KV: I was always prejudiced. I must honestly admit to that. After I grew up, when I tried to read Asan, I was able to appreciate much of what he wrote but, in my childhood, I was attracted more towards Ulloor (Ulloor S. Parameswara Iyer) and Vallathol, that is because of the background from which I came.

MD: So who among the three is your most favourite?

KV: Vallathol, absolutely.

MD: Why not Ulloor?

KV: I was always unhappy with the very forced and involved way in which Ulloor wrote. I thought it was always very forced, very convoluted kind of writing.

MD: Is there a historical place, a site that you would like to go back to very often, a place which you are never tired of visiting?

KV: I should believe it is Kodungallur where I live now because it has many layers of history. You have the early historical phase of Muziris, you have the phase of the later Chera kingdom, Mahodayapuram. You have the phase of Kodungallur in the Manipravalam period. Then the theatre of Portuguese–Dutch warfare. Then the renaissance in Malayalam literature with the Kodungallur Kovilakam and Venmani Kalari in the nineteenth century. And the socio-political religious movements in the twentieth century. And my own presence there in the twenty-first century.

MD: Is there a book on history that you admire so much that you have felt ‘I should have written this book’?

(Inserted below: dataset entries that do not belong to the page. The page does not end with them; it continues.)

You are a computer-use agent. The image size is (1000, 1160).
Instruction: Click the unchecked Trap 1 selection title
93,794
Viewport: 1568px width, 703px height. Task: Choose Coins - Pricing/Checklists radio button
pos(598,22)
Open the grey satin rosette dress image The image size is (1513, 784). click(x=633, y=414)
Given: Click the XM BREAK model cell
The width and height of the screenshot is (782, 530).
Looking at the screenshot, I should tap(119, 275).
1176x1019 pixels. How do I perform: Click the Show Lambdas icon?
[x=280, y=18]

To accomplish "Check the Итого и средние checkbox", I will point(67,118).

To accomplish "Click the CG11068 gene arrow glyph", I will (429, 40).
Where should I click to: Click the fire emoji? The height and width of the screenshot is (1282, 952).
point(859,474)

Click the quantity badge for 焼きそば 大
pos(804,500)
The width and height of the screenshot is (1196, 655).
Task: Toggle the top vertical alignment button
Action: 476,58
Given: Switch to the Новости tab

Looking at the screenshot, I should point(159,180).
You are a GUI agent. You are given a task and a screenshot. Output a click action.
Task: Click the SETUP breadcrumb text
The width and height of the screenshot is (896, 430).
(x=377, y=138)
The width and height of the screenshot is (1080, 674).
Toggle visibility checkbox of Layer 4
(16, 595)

KV: I wouldn’t say that but I have been always interested. I will put it slightly differently, one of my ambitions is to write a history of India the way in which Hendrik van Loon has written The Story of Mankind. But I don’t think I will be able to do that. That will remain an ambition.

MD: Okay. If at all you are blessed or cursed to be born once again, would you like to be born as a historian?

KV: Yes. This is what I used to say. If god comes and asks me like a waiter, I will say ‘repeat’.

MD: Prof. Veluthat, it was wonderful speaking to you. Thank you very much.

KV: Thank you. I have always enjoyed talking to you.